The Weekly paper of the New Communist Party of Britain
Week commencing 15th December 2017

We really do need to leave the EU

by Daphne Liddle

RICHARD Branson’s Virgin Care was awarded a £328,000 pay-out following a contractual dispute over the provision of services in Surrey.

But the trade laws that allowed Virgin to sue the NHS are part and parcel of European Union (EU) business regulations that see health care as a commodity and the provision of its services as a free market.

The EU is not to be mistaken for the people of Europe — their diverse cultures, their values and their best intentions to promote peace, freedom, equality and goodwill in the continent and throughout the world.

The EU has evolved out of the Common Market, founded by the Treaty of Rome as a giant business cartel created for the purpose of allowing businesses based in Europe to enjoy maximum profits — at the expense mainly of the workers of Europe.

Since then the Maastricht, Schengen and Lisbon treaties have steadily increased the powers of private enterprise at the expense of workers’ rights. They claim to have brought freedom of travel to the workers of Europe.

One change brought by the Lisbon treaty is that if a company based in one EU country opens a factory or does construction work in another, it can ship in its own workforce and employ them under the wages, conditions and labour laws of their own country.

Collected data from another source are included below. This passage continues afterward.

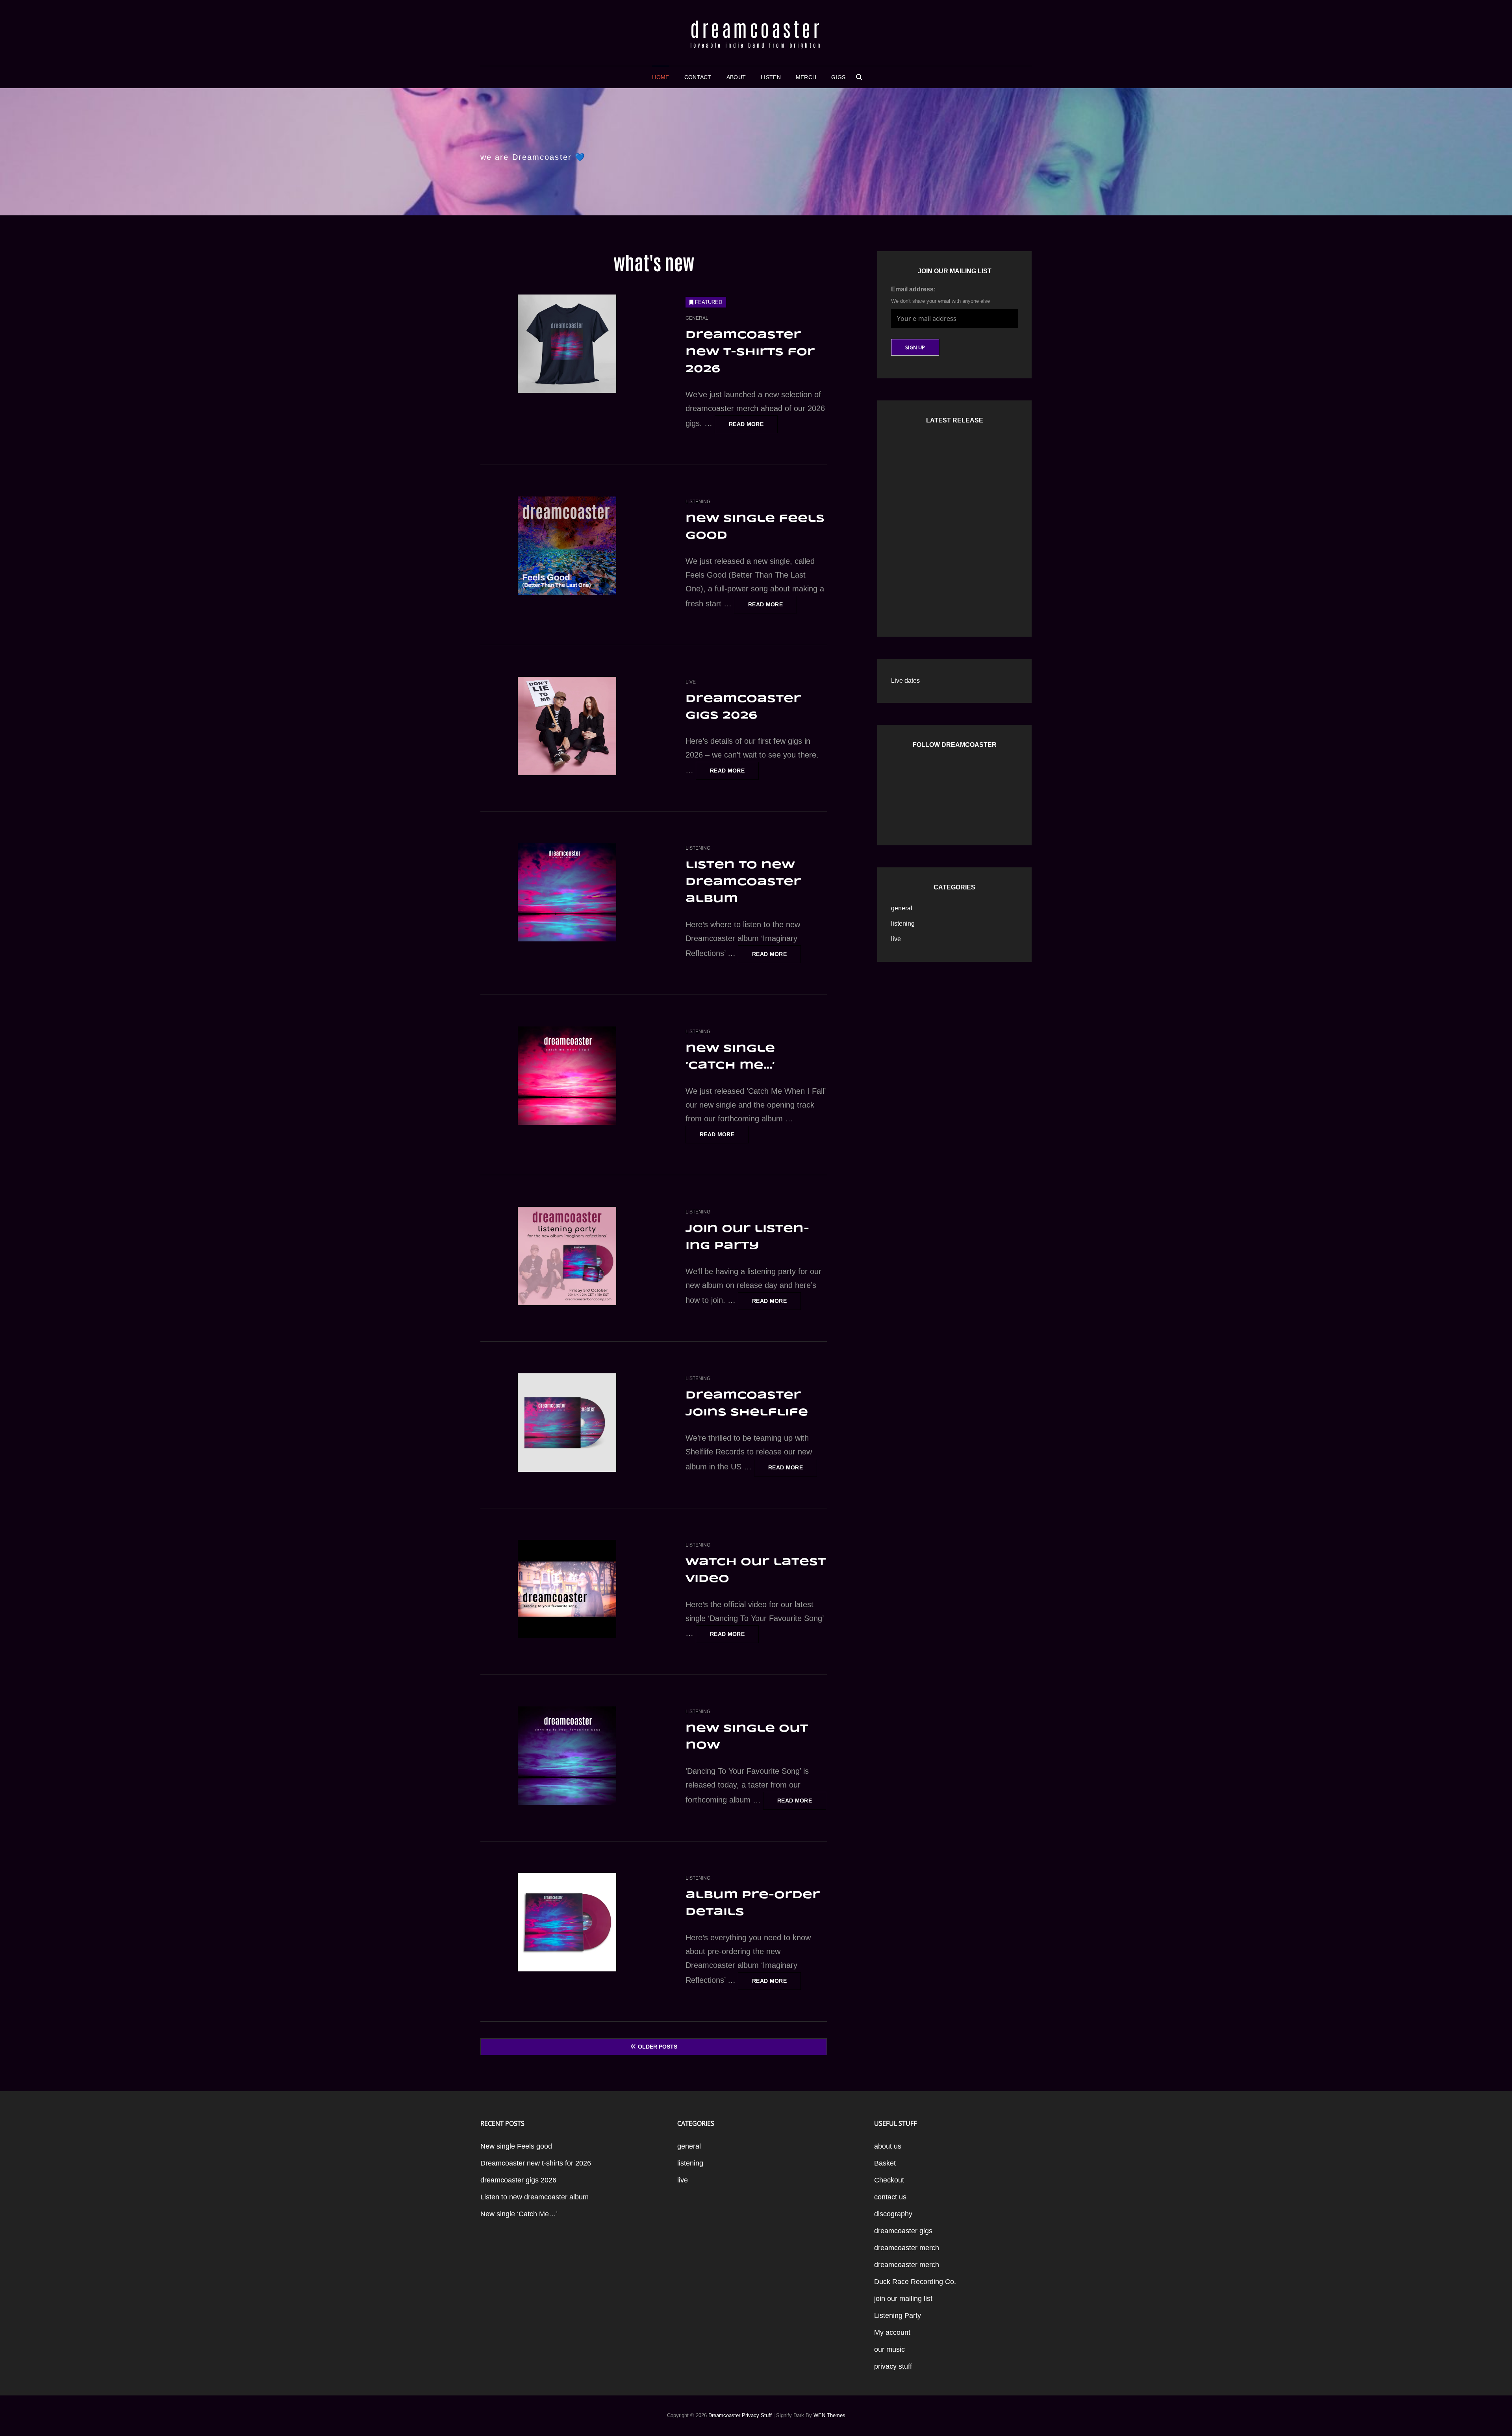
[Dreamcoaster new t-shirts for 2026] (567, 344)
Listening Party (897, 2315)
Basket (885, 2163)
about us (887, 2146)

This encourages companies throughout the EU to register themselves in the country with the worst wages, conditions and labour laws in the continent and to move thousands of workers around, employ them on the worst possible terms and shatter the labour laws, wages and conditions in the host country, bringing wages and conditions down to the lowest common level throughout Europe.

We do not see that as any kind of freedom of movement for the workers. We see that as economic coercion to force workers through poverty and unemployment away from their homes, treat them like slaves and separate them from trade unions and any kind of organised labour protection in any country.

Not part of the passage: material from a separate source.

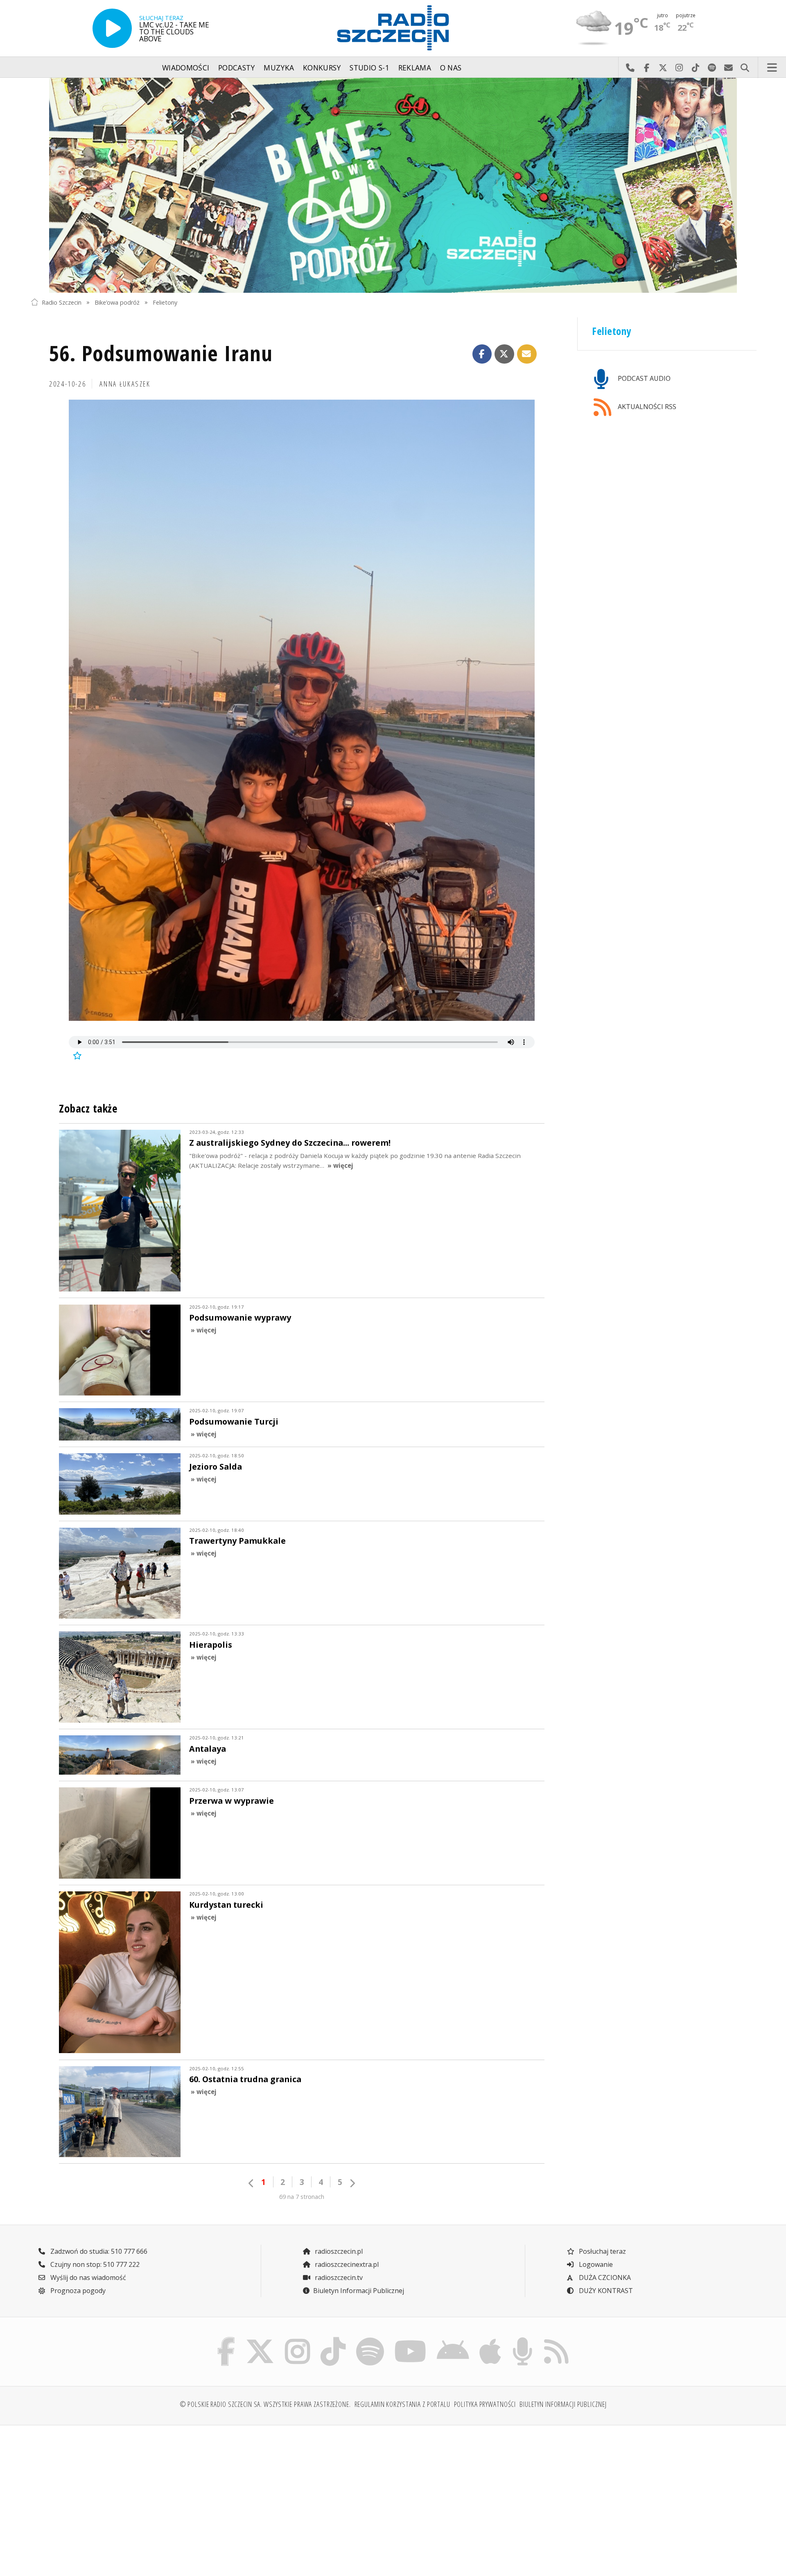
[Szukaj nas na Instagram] (297, 2339)
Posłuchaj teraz (601, 2251)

The EU designated different member countries to different economic roles so that they would become inter-dependent. Britain was to be de-industrialised and designated to provide ‘financial services’. Our economy was to be based on the commission that tricked out of these dealings.

It suited British capitalists — just sitting at computers watching numbers and no more problems with industrial unions. It allowed Margaret Thatcher to close our steel industry, coal and most other manufacturing — and to impose draconian anti-union laws.

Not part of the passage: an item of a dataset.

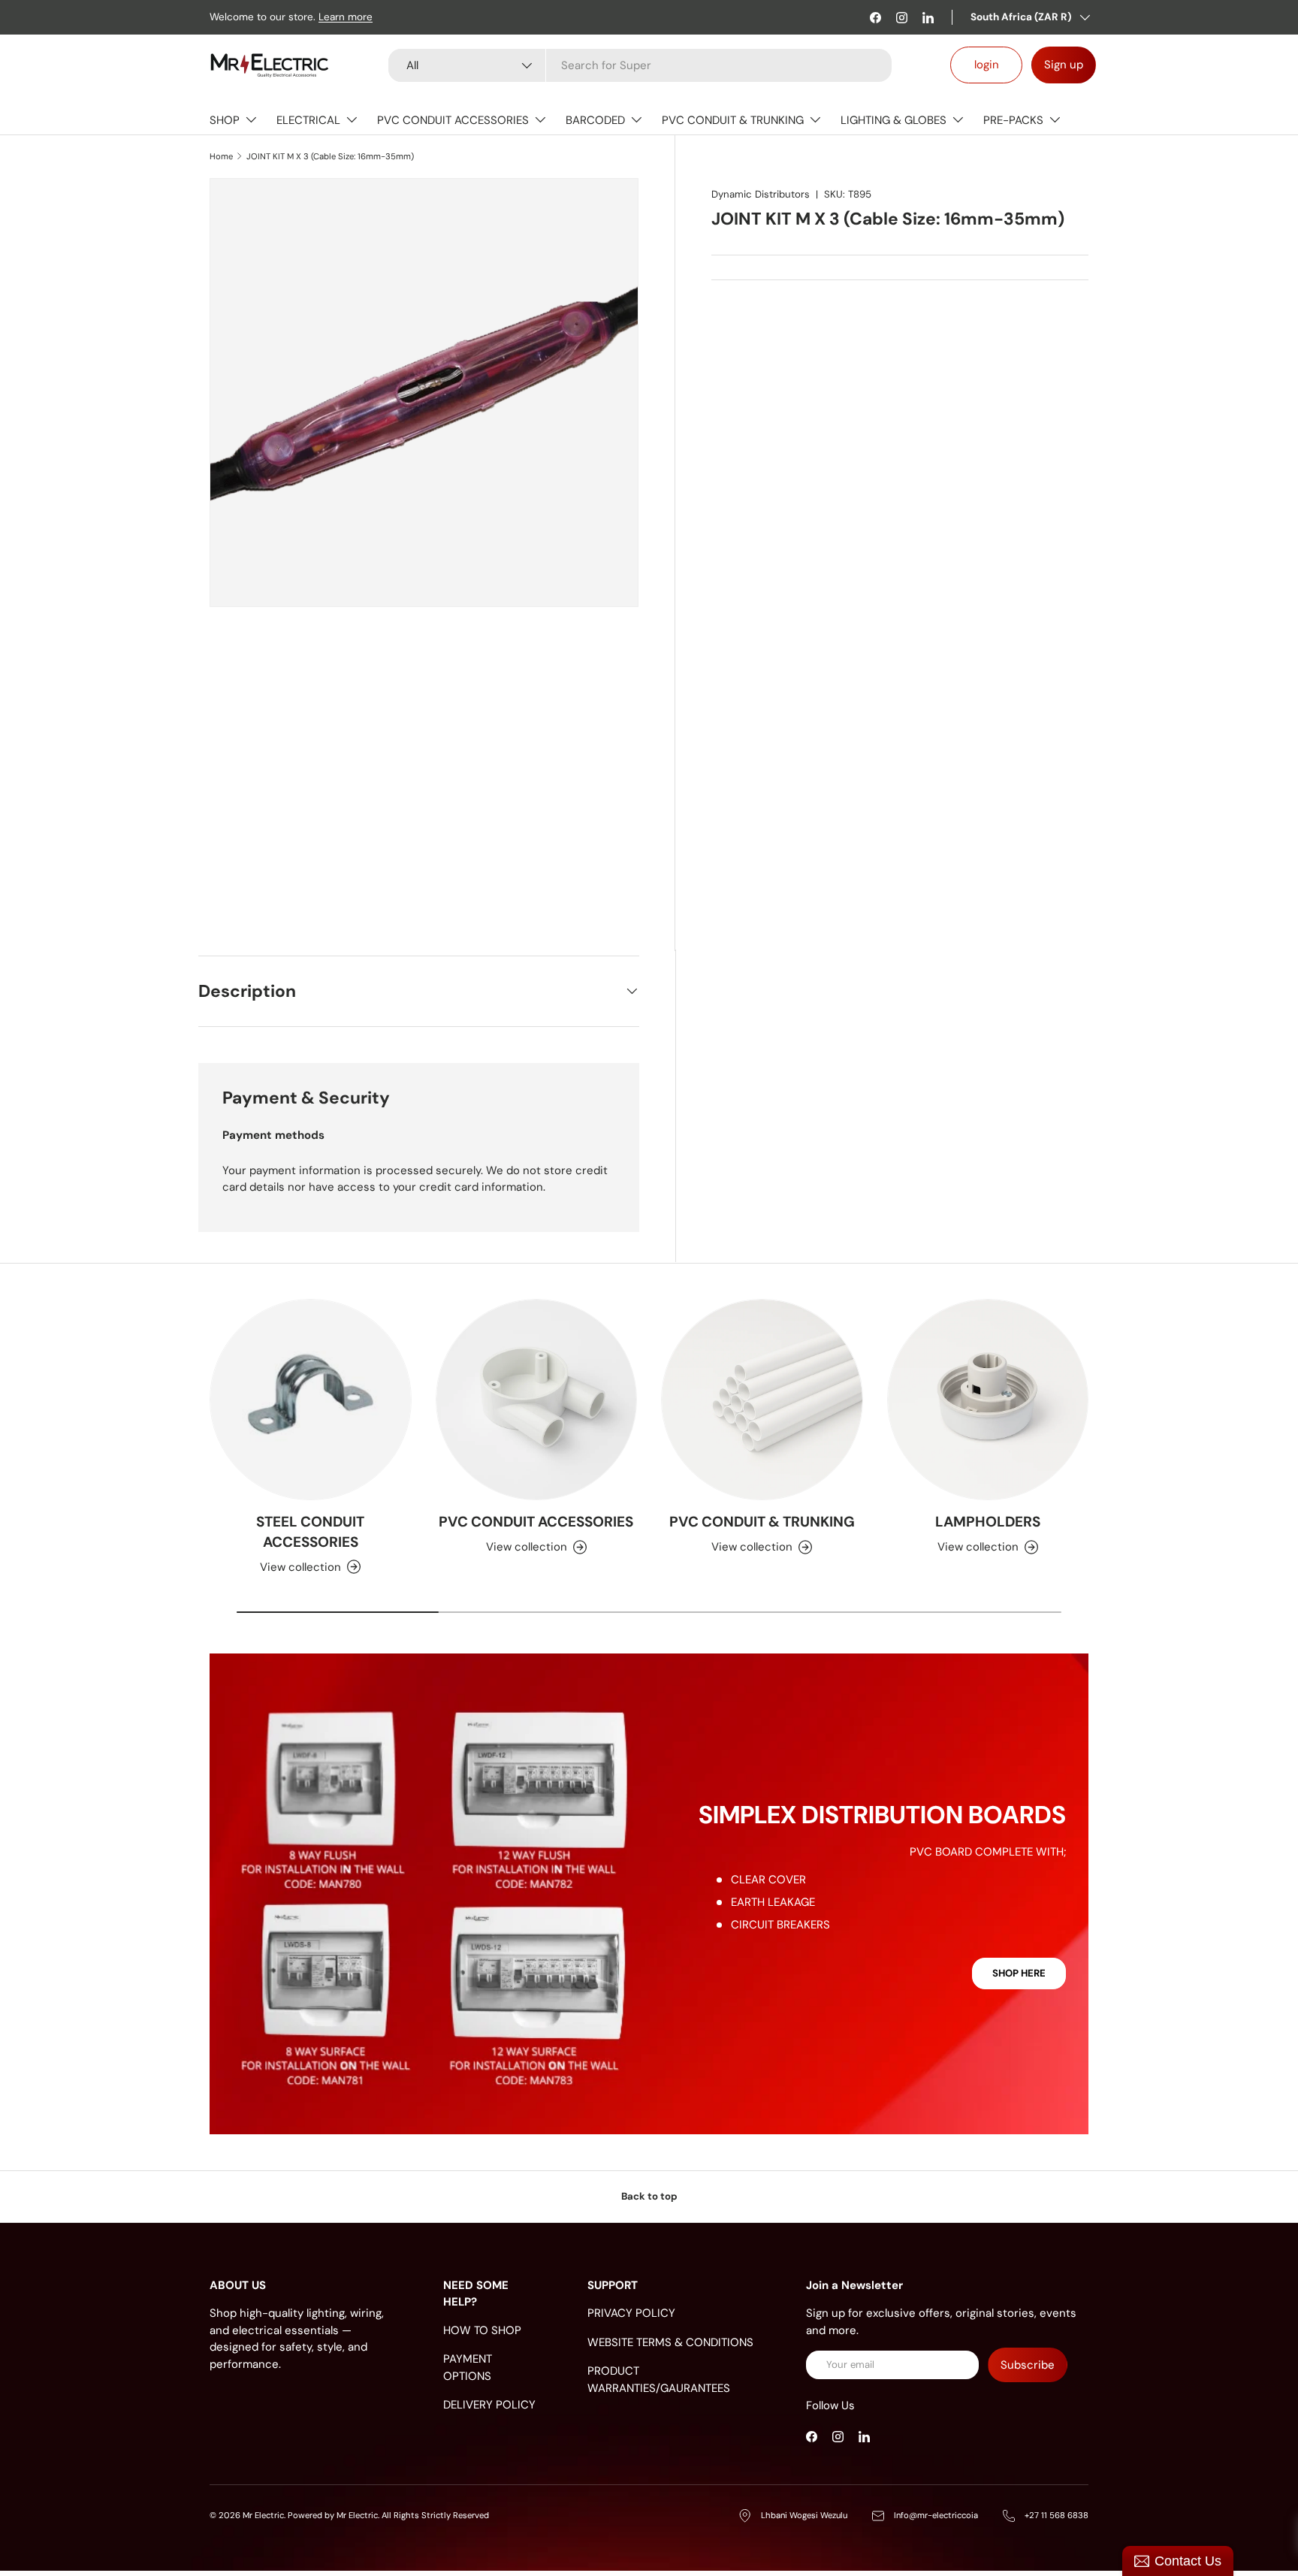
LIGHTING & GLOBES (893, 120)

Once out of the EU we will need to rebuild our industries and our trade unions in order to raise living standards.

An article by Daniel Hannan in International Business Times UK gives a timely warning about perceiving “The-single-market-and-customs-union” as one entity during Brexit negotiations.

“We’re talking about two different things,” he says. “The Single Market is a series of agreements on competition rules, technical standards, labour laws and environmental policies. Some of these are beneficial, some innocuous and some damaging.

“There is a legitimate debate about to be had about which aspects of the Single Market we should aim to retain after we leave...

“The customs union is something else entirely. It is an agreement whereby all EU members hand over 100 per cent of their trade policy to Brussels and agree, instead of setting their own tariffs against third countries, to apply the EU’s Common External Tariff...

“One big advantage of Brexit is being able to strike our own trade deals...

“Staying in the customs union while being outside the EU would be the worst of all worlds. It would mean that we surrendered our trade policy to an often protectionist European Commission while having no input into what that policy should be. It would be worse than remaining members...

“Why should Britain seek a worse deal than the EFTA [European Free Trade Association] nations? Why pursue a status shared only by micro-states that were already in a customs union with their larger neighbours, such as Monaco and San Marino? Even Turkey is only in a partial customs union with the EU, and complains frequently about it.

“No, there is only one possible reason to remain in the customs union, namely as a way of transitioning back into full membership. That is what Cleggie and Chuka and the rest plainly want. I just wish they’d man up and say so, instead of insulting our intelligence like this.”

This is why when we hear Labour’s Keir Starmer refusing to rule out Britain leaving the customs union and the single market, alarm bells should start to ring.